Let’s take a look at this with some flamegraphs…
The first flamegraph shows the default configuration of
dclocal_read_repair_chance = 0.1. When the coordinator’s code hits the
AbstractReadExecutor.getReadExecutor(..) method, it splits paths depending on the
ReadRepairDecision for the table. Stack traces containing either
NeverSpeculatingReadExecutor provide us a hint to which code path we are on, and whether either the read repair chance or speculative retry are in play.
The second flamegraph shows the behaviour when the configuration has been changed to
dclocal_read_repair_chance = 0.0. The
AlwaysSpeculatingReadExecutor flame is gone and this demonstrates the degree of complexity removed from runtime. Specifically, read requests from the client are now forwarded to every replica instead of only those defined by the consistency level.
ℹ️ These flamegraphs were created with Apache Cassandra 3.11.9, Kubernetes and the cass-operator, nosqlbench and the async-profiler.
Previously we relied upon the existing tools of tlp-cluster, ccm, tlp-stress and cassandra-stress. This new approach with new tools is remarkably easy, and by using k8s the same approach can be used locally or against a dedicated k8s infrastructure. That is, I don't need to switch between ccm clusters for local testing and tlp-cluster for cloud testing. The same recipe applies everywhere. Nor am I bound to AWS for my cloud testing. It is also worth mentioning that these new tools are gaining a lot of focus and momentum from DataStax, so the introduction of this new approach to the open source community is deserved.
The full approach and recipe to generating these flamegraphs will follow in a subsequent blog post.
What is the benefit of this additional load?
The coordinator returns the result to the client once it has received the response from one of the replicas, per the user’s requested consistency level. This is why we call the feature asynchronous read repairs. This means that read latencies are not directly impacted though the additional background load will indirectly impact latencies.

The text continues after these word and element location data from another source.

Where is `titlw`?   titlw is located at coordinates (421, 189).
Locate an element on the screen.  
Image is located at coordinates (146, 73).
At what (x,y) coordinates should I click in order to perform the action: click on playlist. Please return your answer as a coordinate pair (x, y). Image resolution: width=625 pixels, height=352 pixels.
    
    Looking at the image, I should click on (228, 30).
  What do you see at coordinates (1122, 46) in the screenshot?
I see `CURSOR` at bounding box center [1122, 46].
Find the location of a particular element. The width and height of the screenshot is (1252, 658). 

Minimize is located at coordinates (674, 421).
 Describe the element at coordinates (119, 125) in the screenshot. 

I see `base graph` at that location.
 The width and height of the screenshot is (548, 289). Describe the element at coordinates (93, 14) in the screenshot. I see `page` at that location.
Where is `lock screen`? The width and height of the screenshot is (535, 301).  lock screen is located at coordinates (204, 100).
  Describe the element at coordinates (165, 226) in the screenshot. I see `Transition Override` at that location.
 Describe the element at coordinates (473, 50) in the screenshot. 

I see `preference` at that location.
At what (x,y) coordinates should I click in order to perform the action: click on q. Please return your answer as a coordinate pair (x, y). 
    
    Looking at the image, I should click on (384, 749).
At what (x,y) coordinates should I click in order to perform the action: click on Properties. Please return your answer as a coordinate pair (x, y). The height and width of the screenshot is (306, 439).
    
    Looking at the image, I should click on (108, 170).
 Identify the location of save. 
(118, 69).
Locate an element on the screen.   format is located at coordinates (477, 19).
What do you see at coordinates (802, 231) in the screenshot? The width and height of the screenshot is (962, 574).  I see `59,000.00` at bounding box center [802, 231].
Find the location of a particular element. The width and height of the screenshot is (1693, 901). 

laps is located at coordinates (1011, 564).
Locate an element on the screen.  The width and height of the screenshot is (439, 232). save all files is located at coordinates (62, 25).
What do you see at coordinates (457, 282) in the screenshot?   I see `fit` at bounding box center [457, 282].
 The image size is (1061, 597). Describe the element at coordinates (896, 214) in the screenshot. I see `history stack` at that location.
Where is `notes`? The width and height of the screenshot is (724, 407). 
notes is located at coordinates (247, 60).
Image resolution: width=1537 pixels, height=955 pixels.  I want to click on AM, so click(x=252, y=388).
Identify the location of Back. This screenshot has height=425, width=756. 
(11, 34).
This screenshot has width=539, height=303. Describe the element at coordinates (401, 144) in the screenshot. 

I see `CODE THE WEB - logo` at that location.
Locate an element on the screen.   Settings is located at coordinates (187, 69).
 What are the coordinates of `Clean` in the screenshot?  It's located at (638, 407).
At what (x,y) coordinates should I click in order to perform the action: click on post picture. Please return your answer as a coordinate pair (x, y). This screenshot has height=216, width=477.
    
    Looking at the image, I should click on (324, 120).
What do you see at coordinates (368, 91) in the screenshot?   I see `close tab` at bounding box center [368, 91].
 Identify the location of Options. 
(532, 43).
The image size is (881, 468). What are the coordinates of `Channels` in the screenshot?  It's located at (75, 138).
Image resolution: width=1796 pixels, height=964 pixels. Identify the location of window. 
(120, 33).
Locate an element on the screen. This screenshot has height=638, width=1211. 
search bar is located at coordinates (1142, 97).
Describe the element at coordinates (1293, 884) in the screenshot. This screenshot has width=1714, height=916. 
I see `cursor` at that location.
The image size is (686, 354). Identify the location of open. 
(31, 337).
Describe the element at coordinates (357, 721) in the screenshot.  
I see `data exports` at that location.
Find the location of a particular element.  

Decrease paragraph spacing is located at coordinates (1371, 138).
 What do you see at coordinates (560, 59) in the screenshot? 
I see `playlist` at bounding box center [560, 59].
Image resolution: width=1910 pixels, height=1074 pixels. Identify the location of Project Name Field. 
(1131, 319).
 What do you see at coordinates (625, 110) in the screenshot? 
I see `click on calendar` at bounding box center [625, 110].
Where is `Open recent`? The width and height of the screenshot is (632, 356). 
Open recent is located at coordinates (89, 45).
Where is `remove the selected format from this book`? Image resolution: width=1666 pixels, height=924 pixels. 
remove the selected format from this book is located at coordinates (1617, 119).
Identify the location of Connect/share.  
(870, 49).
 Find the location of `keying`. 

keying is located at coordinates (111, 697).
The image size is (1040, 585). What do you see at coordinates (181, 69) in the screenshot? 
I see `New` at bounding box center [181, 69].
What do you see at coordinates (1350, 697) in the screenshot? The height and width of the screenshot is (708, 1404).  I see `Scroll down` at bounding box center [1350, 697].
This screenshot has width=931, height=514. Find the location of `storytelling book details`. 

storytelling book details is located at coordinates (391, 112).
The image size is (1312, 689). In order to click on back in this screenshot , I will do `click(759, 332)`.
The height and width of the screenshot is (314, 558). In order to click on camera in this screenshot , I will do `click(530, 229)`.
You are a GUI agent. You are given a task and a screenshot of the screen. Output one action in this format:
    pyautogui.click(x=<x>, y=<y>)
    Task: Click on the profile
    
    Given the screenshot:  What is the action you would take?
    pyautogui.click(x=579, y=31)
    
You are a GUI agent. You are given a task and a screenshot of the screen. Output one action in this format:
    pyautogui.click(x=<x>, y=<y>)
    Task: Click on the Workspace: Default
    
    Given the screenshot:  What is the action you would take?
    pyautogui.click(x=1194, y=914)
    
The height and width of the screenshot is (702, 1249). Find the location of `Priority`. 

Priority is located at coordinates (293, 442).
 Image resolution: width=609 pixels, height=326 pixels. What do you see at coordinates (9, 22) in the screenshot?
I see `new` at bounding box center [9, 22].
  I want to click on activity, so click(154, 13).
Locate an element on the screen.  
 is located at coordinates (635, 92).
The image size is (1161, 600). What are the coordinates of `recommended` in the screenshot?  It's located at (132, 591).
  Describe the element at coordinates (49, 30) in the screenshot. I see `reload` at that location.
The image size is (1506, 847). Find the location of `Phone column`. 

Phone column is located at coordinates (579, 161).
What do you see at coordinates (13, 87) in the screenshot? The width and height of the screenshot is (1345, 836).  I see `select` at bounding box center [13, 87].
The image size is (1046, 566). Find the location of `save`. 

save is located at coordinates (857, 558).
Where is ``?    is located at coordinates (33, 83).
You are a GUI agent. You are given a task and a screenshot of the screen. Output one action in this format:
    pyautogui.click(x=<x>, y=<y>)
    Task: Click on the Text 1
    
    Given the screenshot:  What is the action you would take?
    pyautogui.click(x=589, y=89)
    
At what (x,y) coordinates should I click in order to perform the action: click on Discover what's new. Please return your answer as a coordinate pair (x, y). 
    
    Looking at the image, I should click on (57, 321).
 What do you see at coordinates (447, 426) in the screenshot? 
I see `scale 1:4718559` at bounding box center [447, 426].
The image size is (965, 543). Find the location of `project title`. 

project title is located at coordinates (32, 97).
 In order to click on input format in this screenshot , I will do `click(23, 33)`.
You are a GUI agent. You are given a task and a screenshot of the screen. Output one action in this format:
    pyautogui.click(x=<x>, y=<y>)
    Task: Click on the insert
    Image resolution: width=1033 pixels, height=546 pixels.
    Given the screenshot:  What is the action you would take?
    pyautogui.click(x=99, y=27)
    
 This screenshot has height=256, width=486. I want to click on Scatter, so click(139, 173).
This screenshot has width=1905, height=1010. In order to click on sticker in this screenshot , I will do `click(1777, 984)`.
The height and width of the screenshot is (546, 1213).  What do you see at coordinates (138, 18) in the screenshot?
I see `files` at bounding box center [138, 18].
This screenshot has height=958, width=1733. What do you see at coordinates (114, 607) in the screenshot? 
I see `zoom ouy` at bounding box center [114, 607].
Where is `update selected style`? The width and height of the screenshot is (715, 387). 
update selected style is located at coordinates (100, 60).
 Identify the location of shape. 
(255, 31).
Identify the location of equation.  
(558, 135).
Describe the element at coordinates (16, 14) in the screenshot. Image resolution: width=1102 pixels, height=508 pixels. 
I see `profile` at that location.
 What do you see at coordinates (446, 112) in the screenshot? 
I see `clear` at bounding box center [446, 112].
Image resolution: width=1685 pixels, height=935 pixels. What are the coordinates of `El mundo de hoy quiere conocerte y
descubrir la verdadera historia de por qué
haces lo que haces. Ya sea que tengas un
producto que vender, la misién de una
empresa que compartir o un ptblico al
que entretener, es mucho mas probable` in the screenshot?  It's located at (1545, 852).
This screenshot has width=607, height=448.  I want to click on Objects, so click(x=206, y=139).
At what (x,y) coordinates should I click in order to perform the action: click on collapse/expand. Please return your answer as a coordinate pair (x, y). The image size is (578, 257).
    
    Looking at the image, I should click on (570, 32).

Asynchronous read repairs also means that there’s no guarantee that the response to the client is repaired data. In summary, 10% of the data you read will be guaranteed to be repaired after you have read it. This is not a guarantee clients can use or rely upon. And it is not a guarantee Cassandra operators can rely upon to ensure data at rest is consistent. In fact it is not a guarantee an operator would want to rely upon anyway, as most inconsistencies are dealt with by hints and nodes down longer than the hint window are expected to be manually repaired.
Furthermore, systems that use strong consistency (i.e. where reads and writes are using quorum consistency levels) will not expose such unrepaired data anyway. Such systems only need repairs and consistent data on disk for lower read latencies (by avoiding the additional digest mismatch round trip between coordinator and replicas) and ensuring deleted data is not resurrected (i.e. tombstones are properly propagated).
So the feature gives us additional load for no usable benefit. This is why disabling the feature is always an immediate recommendation we give everyone.
It is also the rationale for the feature being removed altogether in the next major release, Cassandra version 4.0. And, since 3.0.17 and 3.11.3, if you still have values set for these properties in your table, you may have noticed the following warning during startup:
dclocal_read_repair_chance table option has been deprecated and will be removed in version 4.0
Get Rid of It
For Cassandra clusters not yet on version 4.0, do the following to disable all asynchronous read repairs:
cqlsh -e 'ALTER TABLE <keyspace_name>.<table_name> WITH read_repair_chance = 0.0 AND dclocal_read_repair_chance = 0.0;'
When upgrading to Cassandra 4.0 no action is required, these settings are ignored and disappear.